33Based on the finding of this study 21.2% had Good oral hygiene that is very lower than 33.3 in Nigeria,34 34.8% south-west Nigeria35 42, 8% in Kashmir36 39.1% in India.37 It seems necessary to implement oral and dental hygiene program as soon as possible for the children of Kabul city, and this education can be realized through radio, television, health centers and school educators.
The present study reported that oral hygiene status increased as socioeconomic status decreased. In particular, children from the upper socioeconomic status groups showed better oral hygiene than children from middle or lower socioeconomic status groups. Similar results were also reported by Doddamani,38 Addy M,34 Taani,39 Sogi.40 This can be attributed to the fact that oral health is a function of better oral hygiene with better education, good income, more positive attitudes towards oral hygiene, and greater frequency of dental visits. 37.6% of children only brush their teeth once a day, these results correspond to 41.8% of the frequency of tooth brushing in Iran.24 And very less than 88%, 54% brushing frequency (once a day), reports from Galicia36 and Kosovo.35 The poor oral hygiene status of most children is reflected in irregular tooth brushing habits and may also be due to insufficient brushing time, amount of toothpaste and ineffective brushing technique. Therefore, it is important to teach children good behavior in maintaining oral health to avoid tooth decay and oral problems.
These results imply that the high level of oral hygiene in urban children may be attributed to parental dental awareness, which is reflected in the maintenance of the child's oral hygiene, and the educational attainment of the family members.
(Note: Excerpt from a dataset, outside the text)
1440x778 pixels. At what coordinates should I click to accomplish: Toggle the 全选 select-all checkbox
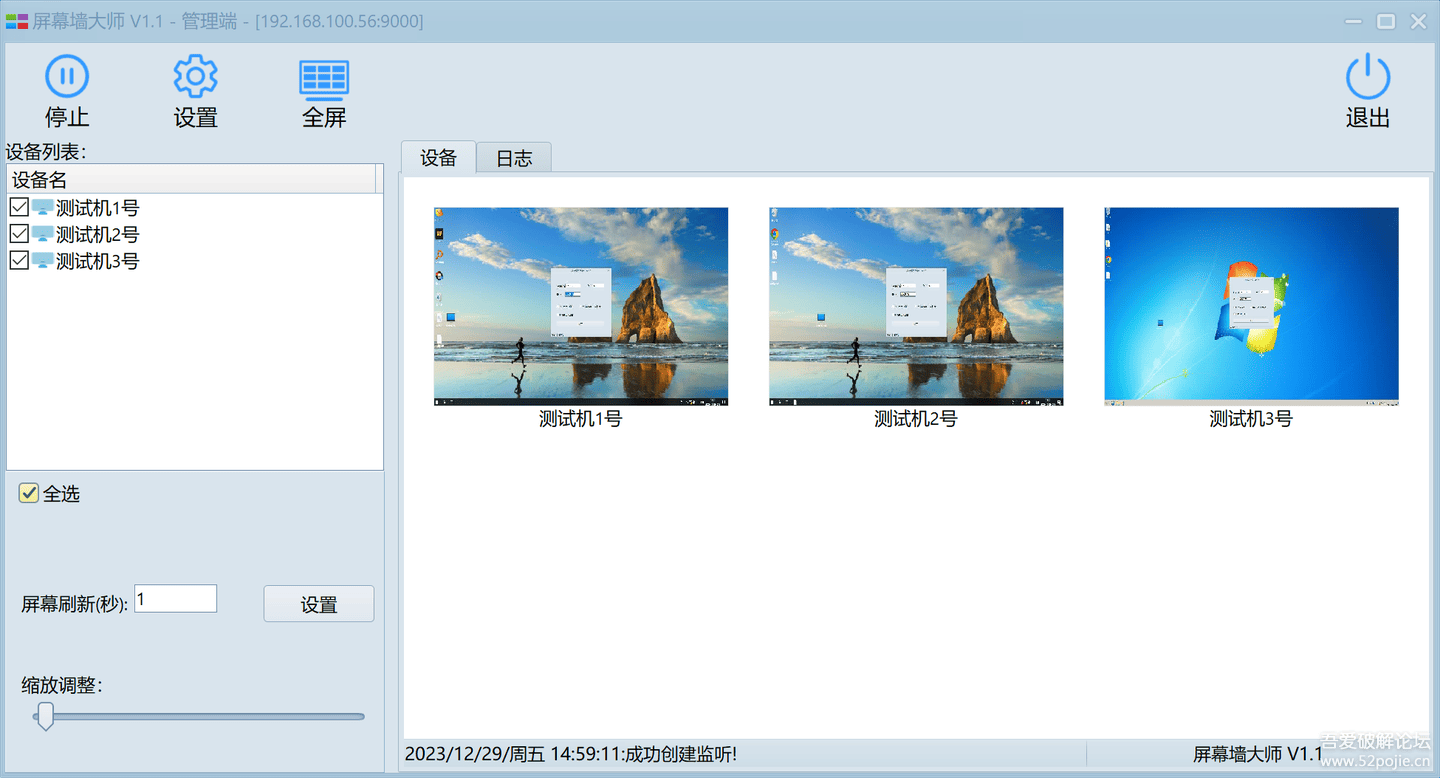[x=29, y=492]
The student body is the adult population of future; they should be educated to foster a sense of accountability for oral health. In addition to promoting a more complex understanding of oral health, exploring the relationships between clinical conditions and their personal and social repercussions also provides the chance to identify interventions to lessen the effects of oral disease through the implementation of school dental health programs.
According to our research, early dental health education and oral health screenings for children have a positive impact on their preventive behavior and attitudes regarding visiting the dentist. Via school dental health initiatives, this can be accomplished by educating the uneducated parents about dental health. The proper way to brush, how to utilize pit and fissure sealants, and the significance of additional preventative actions for kids should all be explained to parents. The goal of the school dental health program is to educate and inspire students, parents, and teachers about the importance of oral health and dental care. To provide health education and the promotion of the best possible school performance and health a new direction, health professionals need to be well-informed and motivated. The advantages of education are lost owing to absenteeism or loss of focus due to illness if the child does not maintain proper health.41
Conclusion
More than half of the sample size had fair oral hygiene. Boys are more likely than girls to have dental caries. The findings of our study show that dental caries is a significant public health issue, and children require a proactive and successful dental care prevention program. These initiatives will greatly contribute to maintaining the oral health of young kids by imparting knowledge. This study can assist those who work in oral health not only with the planning and execution of therapeutic operations but also with the design and execution of effective dental caries prevention strategies. We can infer from this study that a school-based preventative program and appropriate instruction in oral health education should be provided to students.